→ **Work task**
Edit the data from the line that contains "The width and" through the end of the data, replacing "Find the location of" with "Give the position of" and keeping everything else unchanged. Leave the pictures out of your answer.

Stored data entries
★ ★ ★
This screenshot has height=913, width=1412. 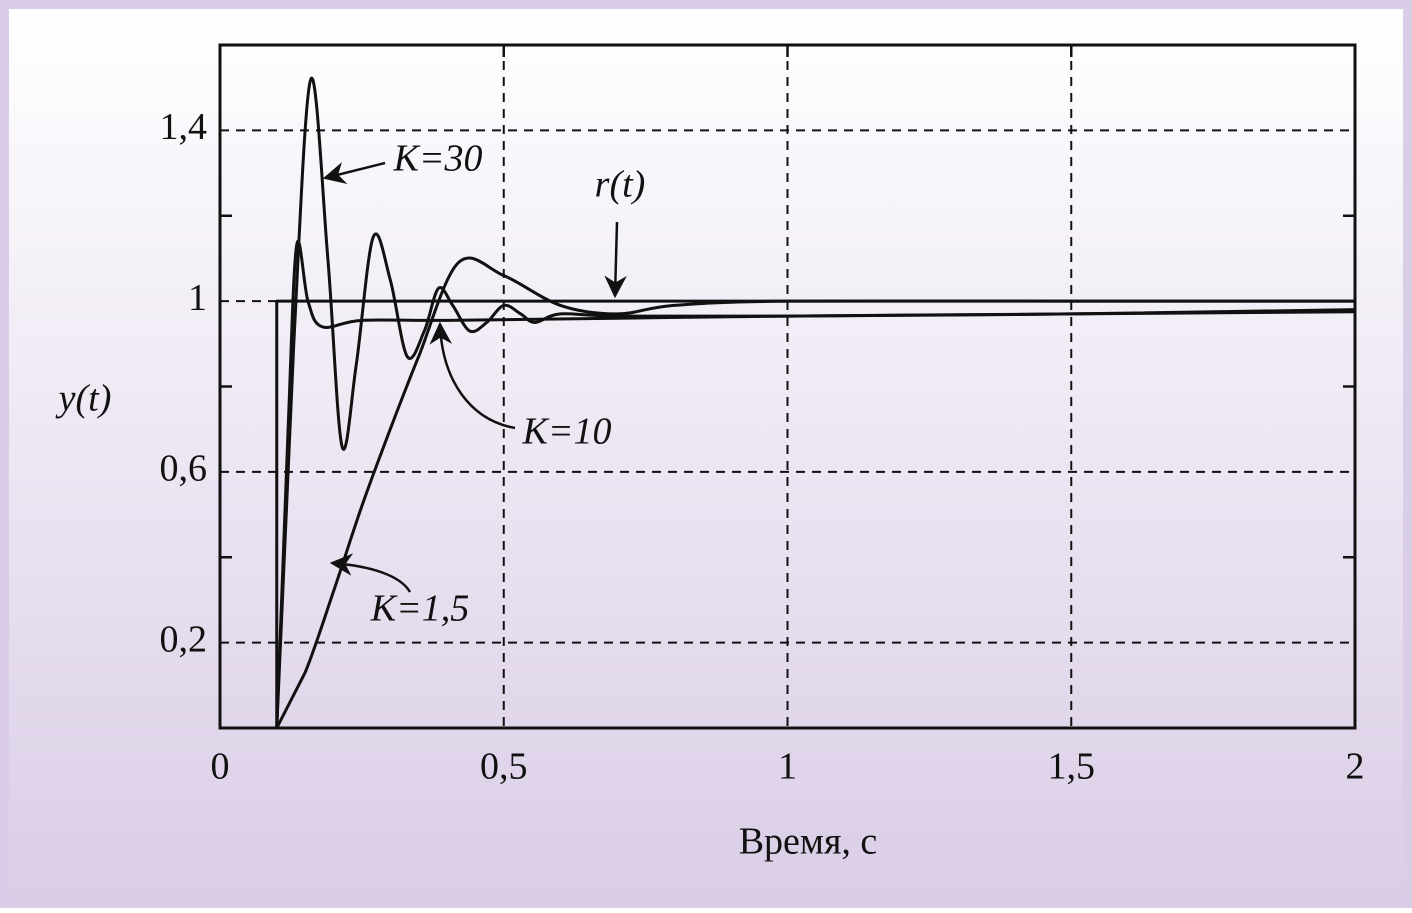 I want to click on y-tick-label: 0,2, so click(x=184, y=639).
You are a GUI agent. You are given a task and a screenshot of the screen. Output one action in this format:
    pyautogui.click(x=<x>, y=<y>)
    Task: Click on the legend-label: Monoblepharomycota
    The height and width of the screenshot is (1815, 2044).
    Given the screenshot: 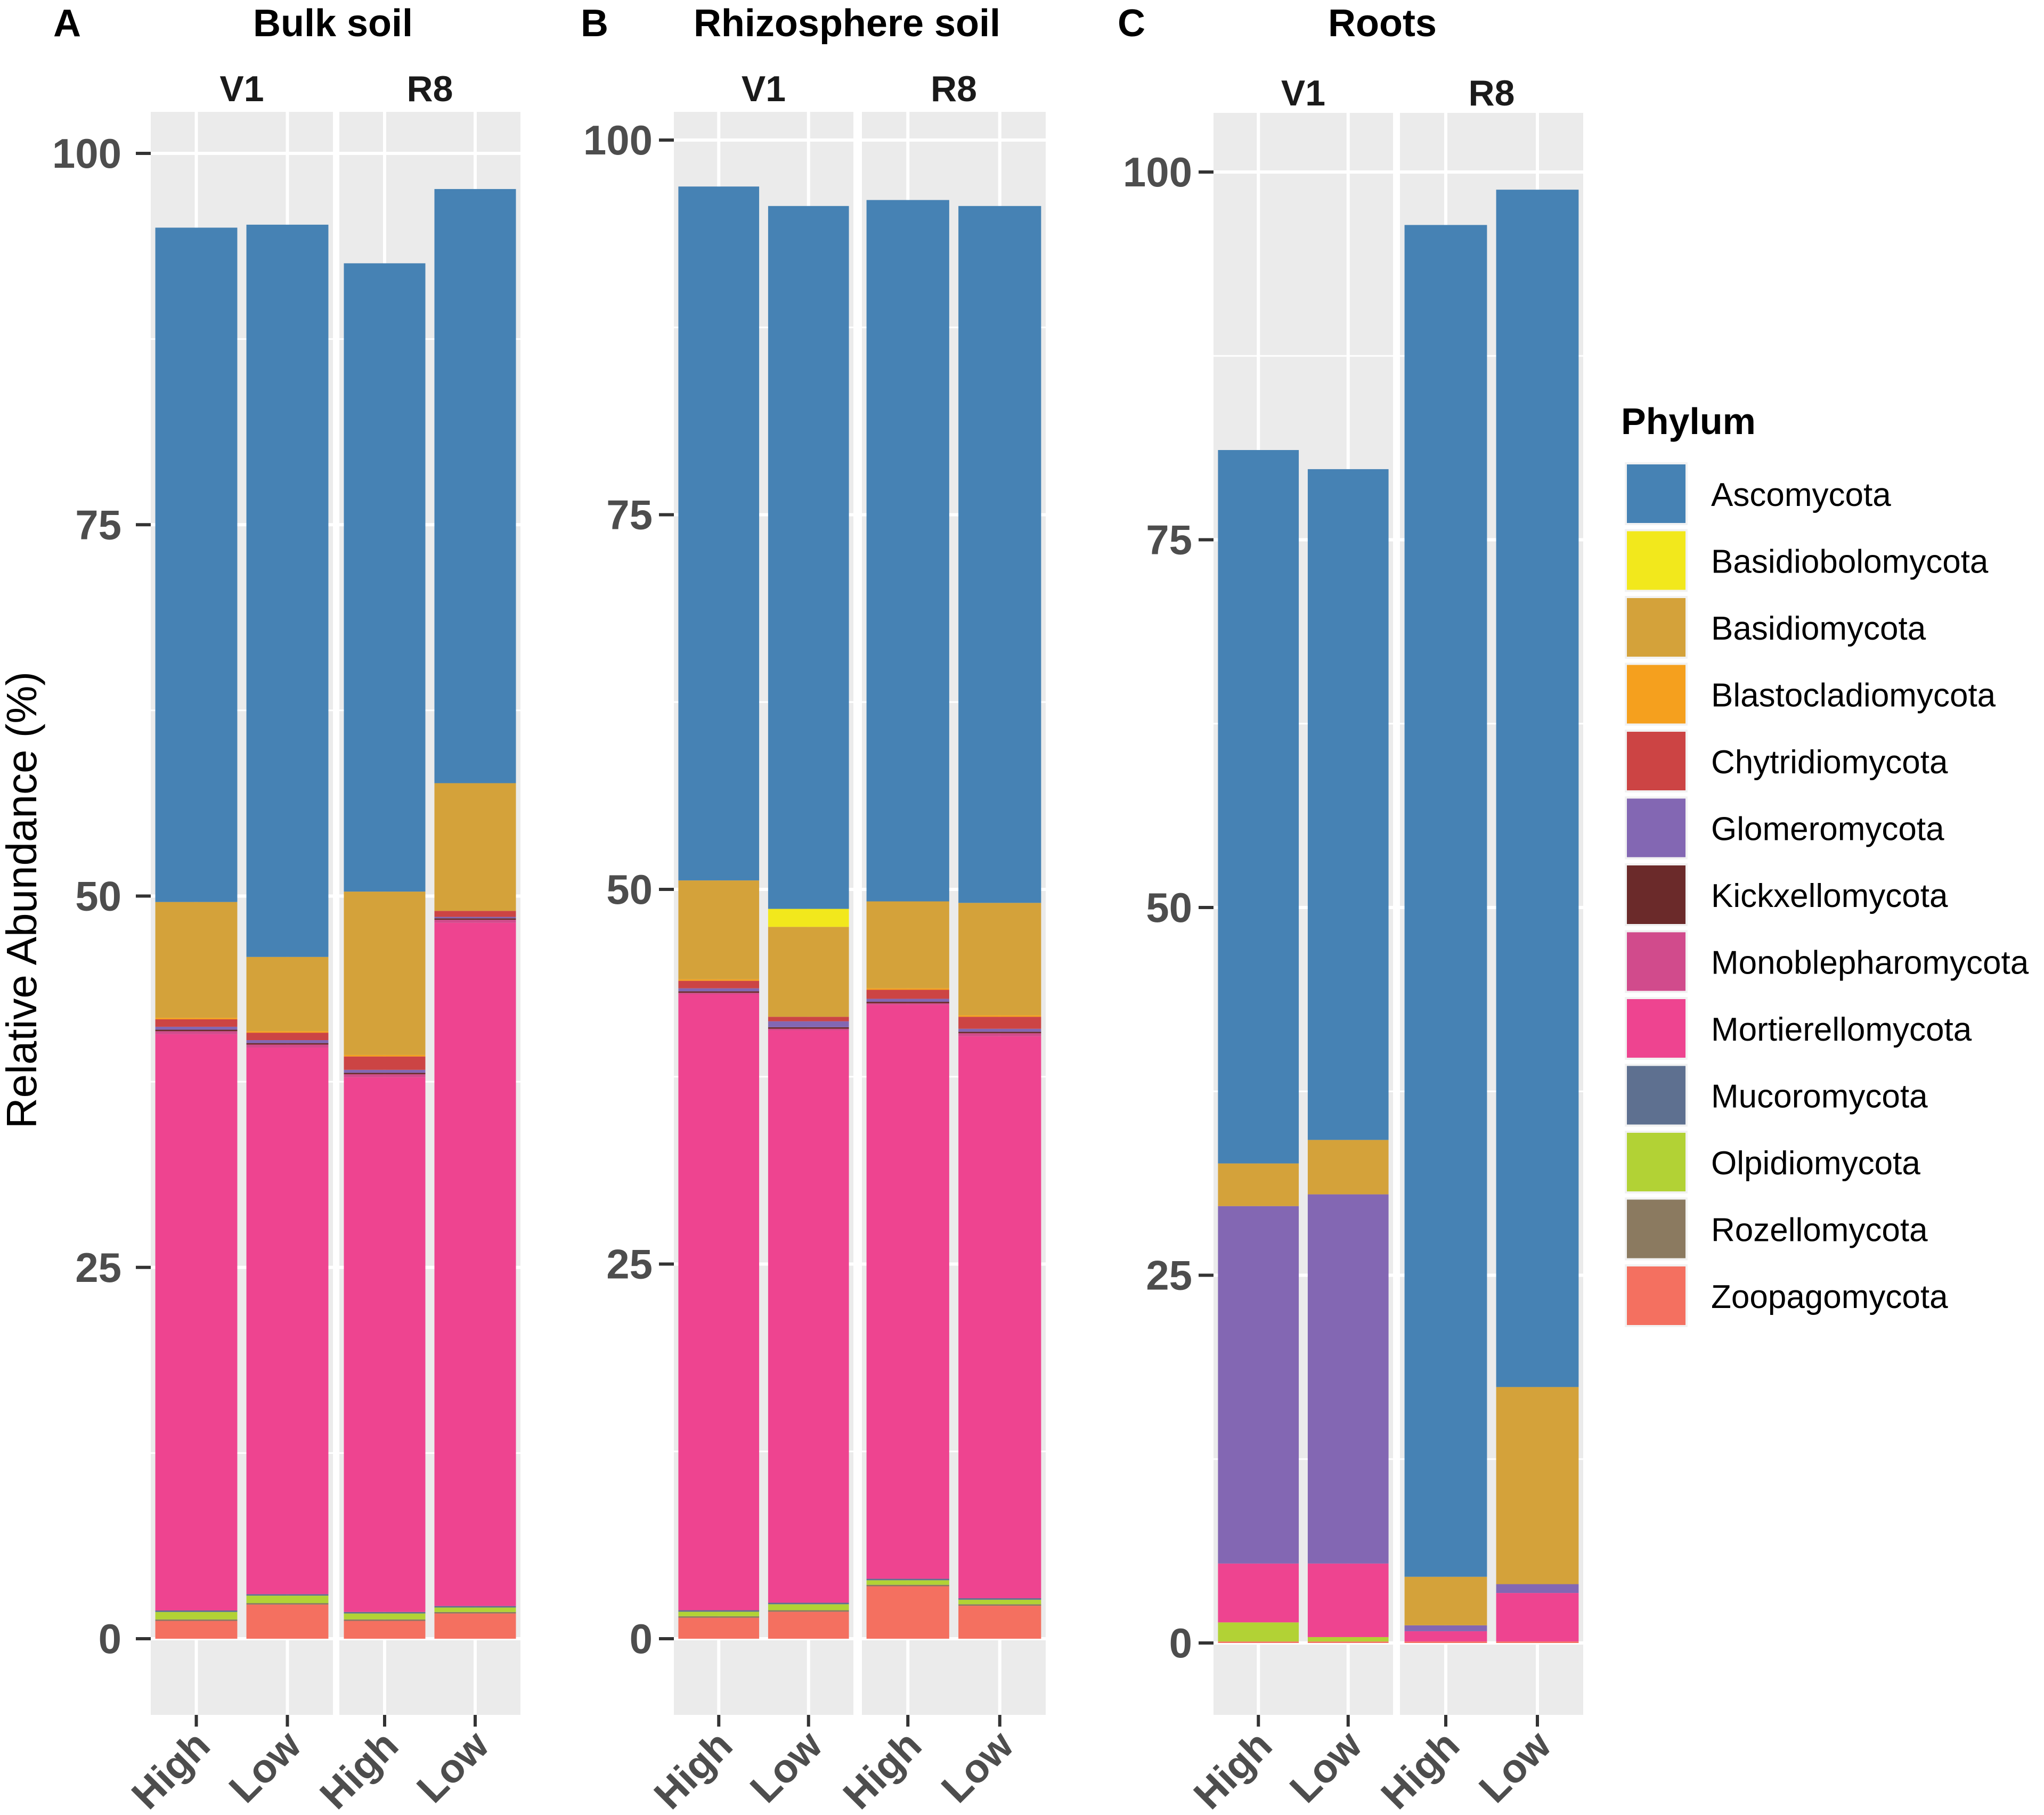 What is the action you would take?
    pyautogui.click(x=1870, y=964)
    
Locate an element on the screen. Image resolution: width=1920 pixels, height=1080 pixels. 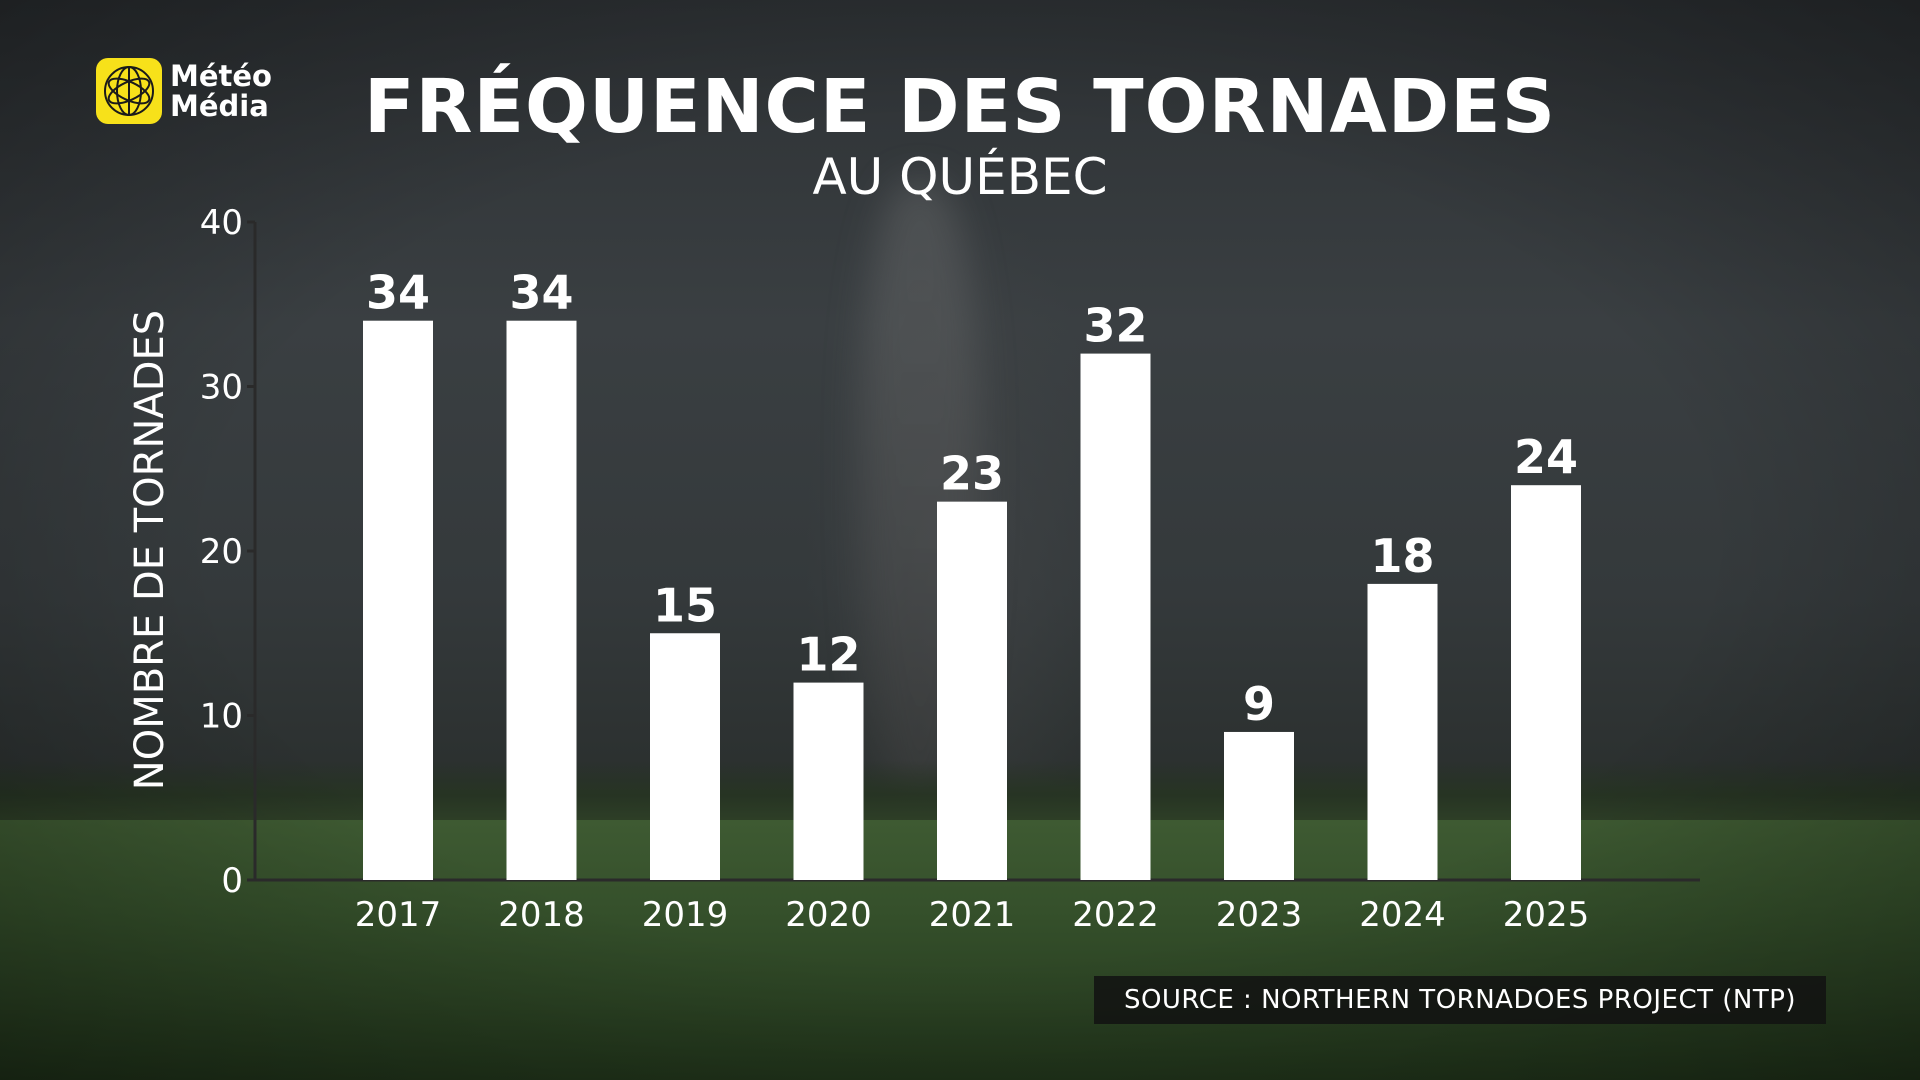
x-tick-label: 2024 is located at coordinates (1402, 915).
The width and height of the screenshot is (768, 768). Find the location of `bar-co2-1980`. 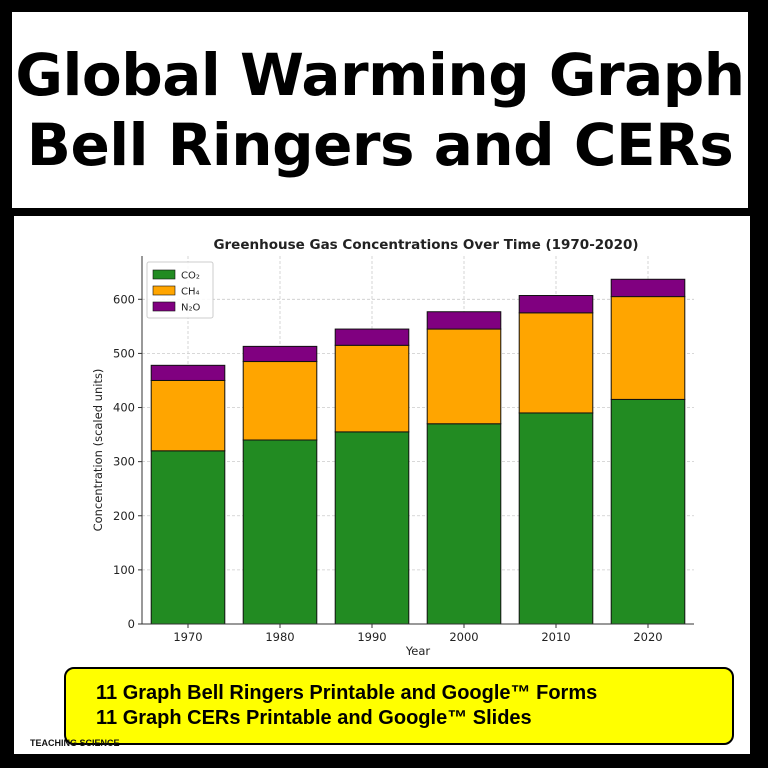

bar-co2-1980 is located at coordinates (280, 532).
★ ★ ★
→ **Completed exercise**
The width and height of the screenshot is (768, 768). Give the position of `bar-co2-1980`. 

bar-co2-1980 is located at coordinates (280, 532).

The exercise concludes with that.